Tracy Mutinhiri and her family remained in hiding

tracy_mutinhiriHARARE - Zanu PF's deputy minister of Labour and Social Welfare Tracy Mutinhiri (Pictured) and her family remained in hiding yesterday, after a flurry of threats and attempts to stymie her work in her constituency ostensibly because she had crossed floors to the MDC.

An armed mob has scuttled Mutinhiri’s projects in her Marondera-Seke constituency and shut her out of party programmes to protest her alleged sympathies with Prime Minister Morgan Tsvangirai’s MDC. She has said the attack began after the historic re-election of Lovemore Moyo as Speaker in an election that has dented Zanu PF confidence.

Mutinhiri is suspected to be one of two Zanu PF MPs who voted for the MDC candidate instead of the candidate fielded by the party Simon Khaya-Moyo. Now in hiding, spending most of her nights in frightened wakefulness, Mutinhiri’s future in Zanu PF precariously hangs in the balance, and the party was moving to fired her from her ministerial post and take

away her farm.

Her alleged floor-crossing is significant in that she is the Zanu PF Women’s League political commissar who had mistakenly believed that she was party to an organisation where she could vote for whom she liked.
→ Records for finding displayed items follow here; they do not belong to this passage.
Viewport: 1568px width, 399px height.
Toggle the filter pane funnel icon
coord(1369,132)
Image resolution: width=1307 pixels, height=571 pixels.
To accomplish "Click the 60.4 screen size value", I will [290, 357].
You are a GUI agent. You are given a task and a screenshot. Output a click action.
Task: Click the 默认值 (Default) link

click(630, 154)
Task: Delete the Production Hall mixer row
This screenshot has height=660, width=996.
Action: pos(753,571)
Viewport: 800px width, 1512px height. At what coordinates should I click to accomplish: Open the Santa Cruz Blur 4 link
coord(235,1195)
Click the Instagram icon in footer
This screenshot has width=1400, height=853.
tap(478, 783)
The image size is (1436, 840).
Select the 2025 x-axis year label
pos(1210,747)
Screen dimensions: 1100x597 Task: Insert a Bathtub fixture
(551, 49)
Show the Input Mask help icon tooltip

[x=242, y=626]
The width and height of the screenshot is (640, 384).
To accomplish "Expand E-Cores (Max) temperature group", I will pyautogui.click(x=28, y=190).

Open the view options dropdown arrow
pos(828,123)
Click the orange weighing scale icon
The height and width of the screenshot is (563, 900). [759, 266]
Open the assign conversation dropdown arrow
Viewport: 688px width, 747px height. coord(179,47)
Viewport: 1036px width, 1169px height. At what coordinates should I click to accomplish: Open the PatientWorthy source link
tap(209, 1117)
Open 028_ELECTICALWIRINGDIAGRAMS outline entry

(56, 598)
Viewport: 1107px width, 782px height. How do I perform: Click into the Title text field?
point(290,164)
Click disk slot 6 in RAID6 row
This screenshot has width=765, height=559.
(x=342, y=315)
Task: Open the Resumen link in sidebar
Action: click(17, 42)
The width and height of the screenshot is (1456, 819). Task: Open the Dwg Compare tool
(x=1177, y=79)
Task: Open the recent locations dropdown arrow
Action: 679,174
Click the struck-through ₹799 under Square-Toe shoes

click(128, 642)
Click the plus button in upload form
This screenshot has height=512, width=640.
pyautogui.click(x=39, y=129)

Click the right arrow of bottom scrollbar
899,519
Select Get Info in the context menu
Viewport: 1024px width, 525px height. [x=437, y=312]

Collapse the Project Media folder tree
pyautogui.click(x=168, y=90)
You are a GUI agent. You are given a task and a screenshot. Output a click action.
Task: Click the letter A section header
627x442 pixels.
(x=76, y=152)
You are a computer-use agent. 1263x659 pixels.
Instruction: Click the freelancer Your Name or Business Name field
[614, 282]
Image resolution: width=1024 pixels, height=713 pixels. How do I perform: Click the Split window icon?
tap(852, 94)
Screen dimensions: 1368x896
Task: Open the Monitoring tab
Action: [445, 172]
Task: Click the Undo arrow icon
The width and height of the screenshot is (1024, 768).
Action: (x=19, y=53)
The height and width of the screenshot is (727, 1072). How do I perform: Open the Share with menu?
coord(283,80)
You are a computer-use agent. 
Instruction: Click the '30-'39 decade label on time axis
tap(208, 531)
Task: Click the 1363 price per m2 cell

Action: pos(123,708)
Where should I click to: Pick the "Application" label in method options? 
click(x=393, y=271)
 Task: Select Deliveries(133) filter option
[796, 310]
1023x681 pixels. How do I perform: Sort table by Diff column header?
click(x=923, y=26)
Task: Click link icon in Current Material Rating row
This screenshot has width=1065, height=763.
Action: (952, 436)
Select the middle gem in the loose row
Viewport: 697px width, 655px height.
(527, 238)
Mutinhiri’s story, as she tells it, started with the witch-hunt instituted by the party after the Speaker vote, and ended with threatening phone calls and CIO officials in her province stalking her and the Zanu PF provincial leadership disowning her.

But the real beginning of the horror can be traced back to the time she started speaking strongly against her party’s strong-arm tactics. She lost her cousin last year Innocent Muzuva, an MDC activist, to Zanu PF violence. This week she received a threatening phone call her former parliamentary office assistant, Shepherd Kaserera who warned her that her days were numbered and that if she lived in glass house she must not throw stones.

Accusations that she voted against Mugabe in the Speaker elections has seen her placed under deadly surveillance. Intimidation has become the latest weapon in Mugabe’s war to whip his rebellious legislators, who no longer want him, into line. Mutinhiri’s echoing screams for protection was a warning to all the other Zanu PF dissidents as to what might happen to those who even think of defying the president again.

Repeated efforts to obtain Mutinhiri on her mobile were futile, which continously said she was unavailable. But her sister said: “She is in hiding.” Mutinhiri was quoted in the local Press saying: I am living in fear. I am being accused of having voted wrongly during the election for the Speaker of Parliament last week. My life is in danger.

Zanu PF spokesman Rugare Gumbo said: “She must live with her conscience.” Mutinhiri, a divorcee formerly married to Brigadier General Ambrose Mutinhiri, is just one brave woman in the Zanu PF parliamentary caucus who are being intimidated into backing the party’s “systematic political cleansing of the MDC.”

Beatrice Nyamupinga has also been suspected of voting against her party, and is also said to be under surveillance. Many of the rebellious legislators defying their chief whip are now facing death threats, a sinister parallel to the campaign against the MDC. Furious that so many of “his” people voted against him in the Speaker elections – which he knows very well he could never really win – and incensed by calls such as that last week from the SADC Troika demanding an end to intimidation and violence and arrests of MDC officials, he has unleashed his forces to wreak revenge in the most horrible manner.

It is beleived a lawsuit against the re-election of Speaker is brewing, this time it is being brought by political turncoat Gabriel

Chaibva ostensibly because the confidence of a secret ballot were breached in the vote. Speaking about his party’s crushing defeat to his Central Committee last Friday, Mugabe said the party needed to “police” itself. “Let use not look at this failure as a disaster, after all the seat was never ours in the first place,” a subdued Mugabe said. “It is a fact of deviation in the conduct of our people.

Those who vote as required by their conscience, on the basis of what they believe to be right, if they believe to be right to vote against their party; then they are wrong and should not be members of the party.” Mugabe suggested the Prime Minister was “courting” Zanu PF women as a way of undermining his party.